Album-equivalent unit is a term in the music industry to indicate the consumption of music which equals the purchase of one album copy. This consumption includes streaming and song downloads, in addition to album sales. Album-equivalent unit was incorporated into record chart methodology following the decline of album sales in the 21st century. Album sales more than halved from 1999 to 2009, declining from a $14.6 to $6.3 billion industry. For instance, the only albums that went platinum in the United States in 2014 were the Frozen soundtrack and Taylor Swift's 1989, whereas several artists did in 2013. The usage of album-equivalent units revolutionized the charts from the "best-selling albums" ranking into the "most popular albums" ranking.

Beginning with the December 13, 2014 issue, the Billboard 200 albums chart revised its ranking methodology with album-equivalent unit instead of pure album sales.
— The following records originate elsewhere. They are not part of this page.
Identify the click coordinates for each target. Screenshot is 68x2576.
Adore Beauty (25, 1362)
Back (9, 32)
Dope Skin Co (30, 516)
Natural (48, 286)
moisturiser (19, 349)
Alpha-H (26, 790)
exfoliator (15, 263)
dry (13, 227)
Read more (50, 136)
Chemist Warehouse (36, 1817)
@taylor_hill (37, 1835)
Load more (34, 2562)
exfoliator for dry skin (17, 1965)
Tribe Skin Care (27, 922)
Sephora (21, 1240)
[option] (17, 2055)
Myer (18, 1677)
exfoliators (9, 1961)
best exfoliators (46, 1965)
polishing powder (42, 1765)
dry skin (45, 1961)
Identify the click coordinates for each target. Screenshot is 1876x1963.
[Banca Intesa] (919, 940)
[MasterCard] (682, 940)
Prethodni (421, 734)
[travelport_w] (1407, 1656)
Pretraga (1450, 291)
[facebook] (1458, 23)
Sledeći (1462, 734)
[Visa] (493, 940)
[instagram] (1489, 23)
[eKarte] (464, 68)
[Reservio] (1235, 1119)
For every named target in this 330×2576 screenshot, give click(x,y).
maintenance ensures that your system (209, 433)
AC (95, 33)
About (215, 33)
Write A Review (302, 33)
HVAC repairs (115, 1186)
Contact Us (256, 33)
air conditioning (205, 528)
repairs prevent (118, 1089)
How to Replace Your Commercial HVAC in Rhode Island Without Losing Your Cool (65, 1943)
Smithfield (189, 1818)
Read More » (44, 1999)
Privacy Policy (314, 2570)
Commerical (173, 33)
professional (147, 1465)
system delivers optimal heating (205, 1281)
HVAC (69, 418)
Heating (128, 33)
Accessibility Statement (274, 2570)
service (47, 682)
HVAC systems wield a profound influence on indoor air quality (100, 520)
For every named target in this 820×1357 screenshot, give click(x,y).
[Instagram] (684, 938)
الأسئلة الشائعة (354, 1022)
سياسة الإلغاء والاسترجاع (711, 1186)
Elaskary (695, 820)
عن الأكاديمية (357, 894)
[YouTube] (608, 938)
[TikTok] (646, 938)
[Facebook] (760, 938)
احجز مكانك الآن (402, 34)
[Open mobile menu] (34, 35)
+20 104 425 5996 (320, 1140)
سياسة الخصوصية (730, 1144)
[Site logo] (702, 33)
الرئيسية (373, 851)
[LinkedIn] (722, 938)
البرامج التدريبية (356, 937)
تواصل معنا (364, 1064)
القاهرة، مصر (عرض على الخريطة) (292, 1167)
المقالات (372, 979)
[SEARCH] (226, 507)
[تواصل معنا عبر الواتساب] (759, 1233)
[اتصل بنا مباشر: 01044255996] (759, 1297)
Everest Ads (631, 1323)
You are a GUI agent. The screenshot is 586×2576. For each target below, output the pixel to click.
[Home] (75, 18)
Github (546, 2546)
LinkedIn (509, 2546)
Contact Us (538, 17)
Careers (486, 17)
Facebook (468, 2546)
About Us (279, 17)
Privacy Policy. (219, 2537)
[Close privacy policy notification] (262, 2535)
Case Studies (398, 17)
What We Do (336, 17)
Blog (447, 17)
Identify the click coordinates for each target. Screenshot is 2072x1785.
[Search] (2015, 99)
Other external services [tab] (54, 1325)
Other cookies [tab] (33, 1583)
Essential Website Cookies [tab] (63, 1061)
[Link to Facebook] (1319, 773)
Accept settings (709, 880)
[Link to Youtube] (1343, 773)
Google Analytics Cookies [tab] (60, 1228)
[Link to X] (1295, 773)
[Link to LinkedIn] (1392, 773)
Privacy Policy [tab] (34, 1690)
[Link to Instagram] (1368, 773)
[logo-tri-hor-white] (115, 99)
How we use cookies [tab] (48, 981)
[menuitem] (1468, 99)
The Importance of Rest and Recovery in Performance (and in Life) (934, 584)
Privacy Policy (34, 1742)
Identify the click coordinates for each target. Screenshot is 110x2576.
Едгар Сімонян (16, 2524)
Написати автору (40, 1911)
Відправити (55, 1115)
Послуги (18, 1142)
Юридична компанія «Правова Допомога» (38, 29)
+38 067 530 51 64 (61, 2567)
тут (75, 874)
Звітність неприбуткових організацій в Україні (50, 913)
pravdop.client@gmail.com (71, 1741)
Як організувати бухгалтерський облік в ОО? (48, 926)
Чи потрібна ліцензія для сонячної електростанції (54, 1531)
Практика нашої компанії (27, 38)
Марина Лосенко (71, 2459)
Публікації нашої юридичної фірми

With this overhaul, the Billboard 200 includes on-demand streaming and digital track sales (as measured by Nielsen SoundScan) by way of a new algorithm, utilizing data from all of the major on-demand audio subscription services including Spotify, Beats Music, Google Play and Xbox Music. Known as TEA (track equivalent album) and SEA (streaming equivalent album), 10 song sales or 1,500 song streams from an album are treated as equivalent to one purchase of the album. Billboard continues to publish a pure album sales chart, called Top Album Sales, that maintains the traditional Billboard 200 methodology, based exclusively on SoundScan's sales data. Taylor Swift's 1989 was the first album to top the chart with this new methodology, generating 339,000 album-equivalent units (281,000 units came from pure album sales). On the February 8, 2015 issue, Now That's What I Call Music! 53 became the first album in history to miss the top position of the Billboard 200 despite being the best-selling album of the week.